HOW TO COMPLETE THIS TASK:
Go through the records and show each line where the word "Burgundy" occurs.

(Stored data)
┌──
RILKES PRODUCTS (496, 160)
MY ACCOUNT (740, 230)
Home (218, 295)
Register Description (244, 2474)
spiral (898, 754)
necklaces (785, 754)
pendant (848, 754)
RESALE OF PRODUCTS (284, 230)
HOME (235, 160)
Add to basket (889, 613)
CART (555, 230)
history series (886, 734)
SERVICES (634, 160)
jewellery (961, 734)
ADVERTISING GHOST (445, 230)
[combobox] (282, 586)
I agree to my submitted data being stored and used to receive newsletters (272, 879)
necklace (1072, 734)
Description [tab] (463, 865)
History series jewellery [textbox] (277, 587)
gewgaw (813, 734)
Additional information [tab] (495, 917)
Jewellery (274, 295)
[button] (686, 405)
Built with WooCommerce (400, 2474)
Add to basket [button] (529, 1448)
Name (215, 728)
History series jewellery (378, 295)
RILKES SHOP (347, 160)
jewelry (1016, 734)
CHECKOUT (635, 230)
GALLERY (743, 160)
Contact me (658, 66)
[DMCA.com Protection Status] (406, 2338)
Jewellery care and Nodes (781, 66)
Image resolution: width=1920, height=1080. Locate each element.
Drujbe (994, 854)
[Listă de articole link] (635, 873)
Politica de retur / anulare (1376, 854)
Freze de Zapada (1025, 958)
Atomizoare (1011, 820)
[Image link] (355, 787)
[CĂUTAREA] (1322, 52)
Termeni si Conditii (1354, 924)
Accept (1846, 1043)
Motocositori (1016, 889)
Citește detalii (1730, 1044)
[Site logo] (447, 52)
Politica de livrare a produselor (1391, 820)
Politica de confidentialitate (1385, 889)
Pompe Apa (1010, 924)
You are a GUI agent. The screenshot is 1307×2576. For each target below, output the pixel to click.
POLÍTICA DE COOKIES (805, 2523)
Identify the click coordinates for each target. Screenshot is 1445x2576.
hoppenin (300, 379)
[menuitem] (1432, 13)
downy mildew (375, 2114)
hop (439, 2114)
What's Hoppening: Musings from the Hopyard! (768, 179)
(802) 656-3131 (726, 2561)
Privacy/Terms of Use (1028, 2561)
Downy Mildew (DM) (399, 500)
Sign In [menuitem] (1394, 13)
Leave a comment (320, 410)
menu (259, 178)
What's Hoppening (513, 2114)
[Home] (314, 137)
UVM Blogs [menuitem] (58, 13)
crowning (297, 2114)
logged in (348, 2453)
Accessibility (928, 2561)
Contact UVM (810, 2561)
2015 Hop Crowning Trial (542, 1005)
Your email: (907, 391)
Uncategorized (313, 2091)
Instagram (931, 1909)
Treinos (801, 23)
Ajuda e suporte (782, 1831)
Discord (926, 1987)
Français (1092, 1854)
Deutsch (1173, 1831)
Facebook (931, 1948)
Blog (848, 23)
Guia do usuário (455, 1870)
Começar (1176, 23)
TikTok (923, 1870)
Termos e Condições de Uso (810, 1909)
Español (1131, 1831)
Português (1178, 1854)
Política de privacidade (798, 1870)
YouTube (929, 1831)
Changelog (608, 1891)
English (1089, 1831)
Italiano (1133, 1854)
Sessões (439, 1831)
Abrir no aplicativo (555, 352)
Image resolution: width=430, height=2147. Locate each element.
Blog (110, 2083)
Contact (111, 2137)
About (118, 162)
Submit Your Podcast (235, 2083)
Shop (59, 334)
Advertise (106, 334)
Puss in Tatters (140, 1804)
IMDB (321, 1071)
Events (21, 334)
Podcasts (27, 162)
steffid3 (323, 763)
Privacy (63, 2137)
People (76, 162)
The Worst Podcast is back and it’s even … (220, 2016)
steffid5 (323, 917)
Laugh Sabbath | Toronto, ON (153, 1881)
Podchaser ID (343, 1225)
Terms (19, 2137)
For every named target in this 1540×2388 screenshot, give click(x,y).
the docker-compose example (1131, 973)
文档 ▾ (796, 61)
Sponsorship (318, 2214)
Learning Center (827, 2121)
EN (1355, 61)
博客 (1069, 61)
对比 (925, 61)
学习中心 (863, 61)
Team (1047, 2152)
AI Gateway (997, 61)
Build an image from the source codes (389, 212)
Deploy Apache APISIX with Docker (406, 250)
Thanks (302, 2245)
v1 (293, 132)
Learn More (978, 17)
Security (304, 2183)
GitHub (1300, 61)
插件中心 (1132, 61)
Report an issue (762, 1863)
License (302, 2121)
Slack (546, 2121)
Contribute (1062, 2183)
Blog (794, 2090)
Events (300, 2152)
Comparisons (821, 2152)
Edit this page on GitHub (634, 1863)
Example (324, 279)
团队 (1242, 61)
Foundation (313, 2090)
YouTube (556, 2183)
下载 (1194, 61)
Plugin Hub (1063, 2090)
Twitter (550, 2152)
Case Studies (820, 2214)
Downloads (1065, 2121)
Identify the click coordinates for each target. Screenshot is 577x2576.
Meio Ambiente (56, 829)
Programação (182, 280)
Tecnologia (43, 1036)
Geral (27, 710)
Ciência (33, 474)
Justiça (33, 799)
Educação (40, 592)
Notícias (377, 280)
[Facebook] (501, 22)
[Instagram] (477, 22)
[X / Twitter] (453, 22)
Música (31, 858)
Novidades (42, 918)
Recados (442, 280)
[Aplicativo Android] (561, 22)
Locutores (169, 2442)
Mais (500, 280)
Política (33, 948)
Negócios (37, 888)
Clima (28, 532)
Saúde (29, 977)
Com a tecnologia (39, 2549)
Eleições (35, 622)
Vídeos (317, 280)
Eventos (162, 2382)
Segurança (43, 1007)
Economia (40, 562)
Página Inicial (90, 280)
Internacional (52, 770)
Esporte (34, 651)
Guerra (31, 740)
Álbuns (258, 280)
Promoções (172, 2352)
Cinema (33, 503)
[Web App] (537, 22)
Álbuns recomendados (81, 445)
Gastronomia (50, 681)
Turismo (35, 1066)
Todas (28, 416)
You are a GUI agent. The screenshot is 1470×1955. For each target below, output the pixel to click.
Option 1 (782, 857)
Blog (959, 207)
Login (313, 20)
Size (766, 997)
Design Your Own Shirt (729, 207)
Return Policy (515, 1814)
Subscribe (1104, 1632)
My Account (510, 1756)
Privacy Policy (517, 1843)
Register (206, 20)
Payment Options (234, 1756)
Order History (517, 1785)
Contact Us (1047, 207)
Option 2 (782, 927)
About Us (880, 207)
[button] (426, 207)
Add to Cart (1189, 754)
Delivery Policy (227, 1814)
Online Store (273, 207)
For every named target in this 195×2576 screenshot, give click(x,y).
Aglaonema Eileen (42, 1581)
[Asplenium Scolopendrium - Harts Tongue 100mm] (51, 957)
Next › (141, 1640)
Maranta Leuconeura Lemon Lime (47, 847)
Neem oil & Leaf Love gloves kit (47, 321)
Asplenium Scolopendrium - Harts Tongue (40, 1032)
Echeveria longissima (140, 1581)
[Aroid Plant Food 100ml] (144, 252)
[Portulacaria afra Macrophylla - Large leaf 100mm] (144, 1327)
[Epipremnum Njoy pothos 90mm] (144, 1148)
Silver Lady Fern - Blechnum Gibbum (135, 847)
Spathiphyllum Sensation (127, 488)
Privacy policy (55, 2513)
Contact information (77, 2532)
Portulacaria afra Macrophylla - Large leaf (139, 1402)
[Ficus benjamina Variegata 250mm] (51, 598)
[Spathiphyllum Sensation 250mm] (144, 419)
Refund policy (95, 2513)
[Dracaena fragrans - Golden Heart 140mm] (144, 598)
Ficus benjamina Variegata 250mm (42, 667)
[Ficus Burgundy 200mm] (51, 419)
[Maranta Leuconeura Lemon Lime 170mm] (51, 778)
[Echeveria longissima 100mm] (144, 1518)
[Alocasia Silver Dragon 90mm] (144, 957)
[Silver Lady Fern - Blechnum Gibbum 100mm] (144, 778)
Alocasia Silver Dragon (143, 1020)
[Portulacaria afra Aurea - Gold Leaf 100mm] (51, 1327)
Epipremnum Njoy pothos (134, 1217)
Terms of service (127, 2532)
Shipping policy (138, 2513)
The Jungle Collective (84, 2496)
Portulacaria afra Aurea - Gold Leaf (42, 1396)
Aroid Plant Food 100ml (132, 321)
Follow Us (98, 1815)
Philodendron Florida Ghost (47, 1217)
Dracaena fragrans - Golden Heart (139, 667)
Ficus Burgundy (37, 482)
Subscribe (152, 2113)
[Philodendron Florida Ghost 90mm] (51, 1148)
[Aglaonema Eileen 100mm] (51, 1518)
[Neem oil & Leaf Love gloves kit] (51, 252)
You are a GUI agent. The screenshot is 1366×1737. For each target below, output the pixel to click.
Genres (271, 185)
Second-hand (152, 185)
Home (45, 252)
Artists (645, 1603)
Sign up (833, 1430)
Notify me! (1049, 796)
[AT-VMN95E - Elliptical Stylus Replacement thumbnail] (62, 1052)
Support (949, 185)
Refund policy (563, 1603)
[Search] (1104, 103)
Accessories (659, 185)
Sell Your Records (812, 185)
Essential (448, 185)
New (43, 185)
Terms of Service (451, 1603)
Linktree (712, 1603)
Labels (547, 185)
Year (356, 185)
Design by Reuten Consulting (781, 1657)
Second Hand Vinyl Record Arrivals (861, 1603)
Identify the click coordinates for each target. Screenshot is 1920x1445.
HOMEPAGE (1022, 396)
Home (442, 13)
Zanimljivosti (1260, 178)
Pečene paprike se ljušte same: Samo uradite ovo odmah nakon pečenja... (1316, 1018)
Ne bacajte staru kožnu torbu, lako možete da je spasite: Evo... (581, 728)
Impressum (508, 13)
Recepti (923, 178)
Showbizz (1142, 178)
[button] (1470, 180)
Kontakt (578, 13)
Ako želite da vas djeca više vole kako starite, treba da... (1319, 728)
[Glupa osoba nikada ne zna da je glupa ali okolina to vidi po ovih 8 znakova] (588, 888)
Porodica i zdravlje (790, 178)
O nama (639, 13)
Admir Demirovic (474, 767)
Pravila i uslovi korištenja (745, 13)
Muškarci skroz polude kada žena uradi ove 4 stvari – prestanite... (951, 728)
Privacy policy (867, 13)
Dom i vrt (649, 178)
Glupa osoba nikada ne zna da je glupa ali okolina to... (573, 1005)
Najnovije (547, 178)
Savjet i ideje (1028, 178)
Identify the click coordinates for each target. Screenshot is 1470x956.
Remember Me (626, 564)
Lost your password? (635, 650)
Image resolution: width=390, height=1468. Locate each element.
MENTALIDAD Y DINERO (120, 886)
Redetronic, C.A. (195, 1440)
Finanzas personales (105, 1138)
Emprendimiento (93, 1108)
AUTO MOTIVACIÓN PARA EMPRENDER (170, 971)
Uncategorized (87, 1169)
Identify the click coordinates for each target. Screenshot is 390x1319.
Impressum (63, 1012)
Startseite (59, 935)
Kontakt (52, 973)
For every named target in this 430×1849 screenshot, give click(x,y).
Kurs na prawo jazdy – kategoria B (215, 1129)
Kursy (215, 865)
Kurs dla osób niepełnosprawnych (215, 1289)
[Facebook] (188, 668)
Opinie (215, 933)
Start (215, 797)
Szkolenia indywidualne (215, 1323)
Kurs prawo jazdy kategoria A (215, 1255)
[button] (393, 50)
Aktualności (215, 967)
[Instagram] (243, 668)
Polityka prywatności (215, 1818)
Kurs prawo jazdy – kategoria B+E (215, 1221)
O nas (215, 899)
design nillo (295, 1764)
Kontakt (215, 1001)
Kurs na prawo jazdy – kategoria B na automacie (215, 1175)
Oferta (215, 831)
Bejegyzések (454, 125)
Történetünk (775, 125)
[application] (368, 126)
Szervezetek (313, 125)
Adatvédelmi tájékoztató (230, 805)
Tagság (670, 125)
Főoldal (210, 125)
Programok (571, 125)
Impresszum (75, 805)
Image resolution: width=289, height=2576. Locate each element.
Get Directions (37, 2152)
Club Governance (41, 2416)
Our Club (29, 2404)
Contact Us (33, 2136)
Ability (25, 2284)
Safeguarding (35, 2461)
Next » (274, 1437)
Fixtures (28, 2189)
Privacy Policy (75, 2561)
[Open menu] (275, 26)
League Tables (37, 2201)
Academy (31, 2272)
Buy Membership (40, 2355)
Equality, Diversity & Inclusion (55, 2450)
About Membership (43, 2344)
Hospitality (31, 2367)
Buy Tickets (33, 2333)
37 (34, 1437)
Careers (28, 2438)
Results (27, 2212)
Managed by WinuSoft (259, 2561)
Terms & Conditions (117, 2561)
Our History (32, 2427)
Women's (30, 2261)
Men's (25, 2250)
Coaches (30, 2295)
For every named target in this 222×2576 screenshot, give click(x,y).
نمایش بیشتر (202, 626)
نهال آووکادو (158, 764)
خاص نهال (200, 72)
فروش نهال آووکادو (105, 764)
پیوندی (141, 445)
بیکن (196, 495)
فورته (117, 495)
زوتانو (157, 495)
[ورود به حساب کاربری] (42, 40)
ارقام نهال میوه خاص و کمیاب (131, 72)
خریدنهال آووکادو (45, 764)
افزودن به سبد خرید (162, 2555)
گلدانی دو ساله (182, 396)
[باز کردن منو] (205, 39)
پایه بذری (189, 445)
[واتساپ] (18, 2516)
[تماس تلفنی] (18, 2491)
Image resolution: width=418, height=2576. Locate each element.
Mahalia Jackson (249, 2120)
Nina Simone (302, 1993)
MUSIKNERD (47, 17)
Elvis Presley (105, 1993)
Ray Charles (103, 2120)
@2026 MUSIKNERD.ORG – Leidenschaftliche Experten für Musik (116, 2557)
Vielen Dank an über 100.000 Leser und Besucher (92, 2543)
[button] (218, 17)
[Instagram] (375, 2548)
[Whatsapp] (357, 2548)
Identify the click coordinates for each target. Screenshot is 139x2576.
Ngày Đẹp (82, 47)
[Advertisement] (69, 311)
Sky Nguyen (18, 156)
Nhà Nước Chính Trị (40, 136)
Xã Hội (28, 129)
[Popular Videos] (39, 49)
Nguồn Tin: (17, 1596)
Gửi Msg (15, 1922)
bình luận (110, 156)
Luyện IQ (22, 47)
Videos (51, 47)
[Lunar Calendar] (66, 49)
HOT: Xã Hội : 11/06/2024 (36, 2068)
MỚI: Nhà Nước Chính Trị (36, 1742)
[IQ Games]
└──
THE COMPLETED TASK:
[Ficus Burgundy 200mm] (51, 419)
Ficus Burgundy (37, 482)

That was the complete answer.